To discover the software running in each container, BMC Discovery needs to be able to execute commands and retrieve files from within the container context. BMC Discovery uses the nsenter command to enter container namespaces from the host.

Command	Notes
nsenter	The nsenter command requires elevated permissions to enter container namespaces.

Elevating privileges for deep container discovery

There are two mechanisms for elevating privileges: sudo (and similar tools) or capabilities.

sudo

sudo allows a user account to run commands as the superuser (root) with granting full access. The following sudo rules allow the discovery user to run all the commands potentially required for deep container discovery.

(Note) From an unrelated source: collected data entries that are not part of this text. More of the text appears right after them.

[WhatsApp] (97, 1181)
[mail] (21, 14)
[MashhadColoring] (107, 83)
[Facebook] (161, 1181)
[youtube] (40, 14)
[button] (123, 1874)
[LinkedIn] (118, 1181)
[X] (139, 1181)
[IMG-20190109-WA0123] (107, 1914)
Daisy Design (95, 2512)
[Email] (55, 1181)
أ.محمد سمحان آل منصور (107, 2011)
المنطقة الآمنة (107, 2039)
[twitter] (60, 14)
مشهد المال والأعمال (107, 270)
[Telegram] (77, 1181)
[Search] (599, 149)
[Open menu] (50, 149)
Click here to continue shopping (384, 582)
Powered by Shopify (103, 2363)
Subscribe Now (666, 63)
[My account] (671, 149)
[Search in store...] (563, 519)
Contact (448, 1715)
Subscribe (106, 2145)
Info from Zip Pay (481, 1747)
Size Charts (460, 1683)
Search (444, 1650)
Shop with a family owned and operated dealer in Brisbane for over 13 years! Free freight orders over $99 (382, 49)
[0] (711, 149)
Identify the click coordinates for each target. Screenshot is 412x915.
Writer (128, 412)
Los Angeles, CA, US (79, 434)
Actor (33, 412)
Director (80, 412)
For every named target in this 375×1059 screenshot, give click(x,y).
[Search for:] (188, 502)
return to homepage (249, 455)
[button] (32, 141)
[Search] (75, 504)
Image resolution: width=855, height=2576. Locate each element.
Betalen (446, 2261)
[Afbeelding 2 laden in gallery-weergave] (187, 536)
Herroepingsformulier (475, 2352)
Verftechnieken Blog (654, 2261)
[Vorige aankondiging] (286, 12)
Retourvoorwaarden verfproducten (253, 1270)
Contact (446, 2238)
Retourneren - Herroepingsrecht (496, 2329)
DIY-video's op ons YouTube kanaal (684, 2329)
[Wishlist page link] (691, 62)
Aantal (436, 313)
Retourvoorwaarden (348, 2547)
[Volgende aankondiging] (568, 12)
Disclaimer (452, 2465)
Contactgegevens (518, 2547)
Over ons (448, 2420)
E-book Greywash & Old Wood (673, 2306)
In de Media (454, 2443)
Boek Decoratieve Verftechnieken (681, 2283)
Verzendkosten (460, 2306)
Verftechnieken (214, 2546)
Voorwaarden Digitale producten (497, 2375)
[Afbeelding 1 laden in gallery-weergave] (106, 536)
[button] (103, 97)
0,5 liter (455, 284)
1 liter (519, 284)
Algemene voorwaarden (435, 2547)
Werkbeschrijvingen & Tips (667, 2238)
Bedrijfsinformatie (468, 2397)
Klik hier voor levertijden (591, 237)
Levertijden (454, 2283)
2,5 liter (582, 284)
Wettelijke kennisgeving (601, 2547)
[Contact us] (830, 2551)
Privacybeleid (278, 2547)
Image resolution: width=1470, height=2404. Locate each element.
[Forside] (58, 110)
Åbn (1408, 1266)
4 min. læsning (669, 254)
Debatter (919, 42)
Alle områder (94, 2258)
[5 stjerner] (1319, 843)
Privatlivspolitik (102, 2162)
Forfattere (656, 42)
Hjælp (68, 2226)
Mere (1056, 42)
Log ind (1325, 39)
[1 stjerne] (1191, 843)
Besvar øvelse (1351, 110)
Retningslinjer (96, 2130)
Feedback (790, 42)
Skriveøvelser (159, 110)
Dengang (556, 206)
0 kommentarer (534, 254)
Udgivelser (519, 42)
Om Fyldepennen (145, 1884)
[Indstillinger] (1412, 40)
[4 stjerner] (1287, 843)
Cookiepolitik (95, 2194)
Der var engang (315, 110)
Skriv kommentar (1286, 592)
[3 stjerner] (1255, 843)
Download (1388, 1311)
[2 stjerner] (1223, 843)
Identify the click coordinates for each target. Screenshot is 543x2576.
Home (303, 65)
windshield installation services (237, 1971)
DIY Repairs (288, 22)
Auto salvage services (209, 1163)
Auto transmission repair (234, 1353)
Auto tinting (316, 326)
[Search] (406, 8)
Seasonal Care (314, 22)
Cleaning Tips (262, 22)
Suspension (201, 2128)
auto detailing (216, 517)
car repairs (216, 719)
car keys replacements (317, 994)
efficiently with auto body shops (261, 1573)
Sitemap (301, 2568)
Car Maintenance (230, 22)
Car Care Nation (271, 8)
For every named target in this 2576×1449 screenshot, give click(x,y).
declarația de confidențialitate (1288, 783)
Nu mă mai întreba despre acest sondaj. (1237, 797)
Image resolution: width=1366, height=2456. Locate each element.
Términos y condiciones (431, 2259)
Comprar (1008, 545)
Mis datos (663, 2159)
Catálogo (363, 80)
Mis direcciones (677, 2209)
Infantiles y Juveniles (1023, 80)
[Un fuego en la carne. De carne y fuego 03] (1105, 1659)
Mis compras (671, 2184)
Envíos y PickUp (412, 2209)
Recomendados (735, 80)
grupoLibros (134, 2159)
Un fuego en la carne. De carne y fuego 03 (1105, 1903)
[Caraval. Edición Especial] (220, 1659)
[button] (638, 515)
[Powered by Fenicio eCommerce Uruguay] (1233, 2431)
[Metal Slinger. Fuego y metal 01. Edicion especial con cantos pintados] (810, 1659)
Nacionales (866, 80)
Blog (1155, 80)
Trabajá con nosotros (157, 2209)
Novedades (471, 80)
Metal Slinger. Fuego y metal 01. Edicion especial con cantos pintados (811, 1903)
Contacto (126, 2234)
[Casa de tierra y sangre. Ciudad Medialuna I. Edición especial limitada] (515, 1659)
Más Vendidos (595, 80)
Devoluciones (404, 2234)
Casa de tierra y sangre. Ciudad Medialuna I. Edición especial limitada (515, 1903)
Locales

discovery ALL=(root) NOPASSWD: /bin/docker, /bin/podman, /usr/sbin/runuser, /usr/local/bin/nerdctl, /usr/local/bin/crictl, /usr/bin/ctr, /usr/sbin/runc, /bin/crun

The exact paths could vary depending on the configuration of the target host.

Capabilities

Linux capabilities provide an alternative privilege escalation to sudo. For example, to run nsenter successfully, the following capabilities are required:

CAP_SYS_CHROOT
CAP_SYS_PTRACE
CAP_SYS_ADMIN

To configure capabilities

These capabilities can be granted to the discovery user for nsenter by using the following steps:

Edit /etc/security/capabilities.conf and add:
cap_sys_ptrace,cap_sys_chroot,cap_sys_admin discovery none *
Edit /etc/pam.d/login and add:
auth required pam_cap.so
Edit /etc/pam.d/sshd and add:
auth required pam_cap.so
Add inheritable capabilities to nsenter (requires root permissions):
sudo setcap 'cap_sys_ptrace+ie cap_sys_chroot+ie cap_sys_admin+ie' /bin/nsenter

Repeat all of the steps on each host.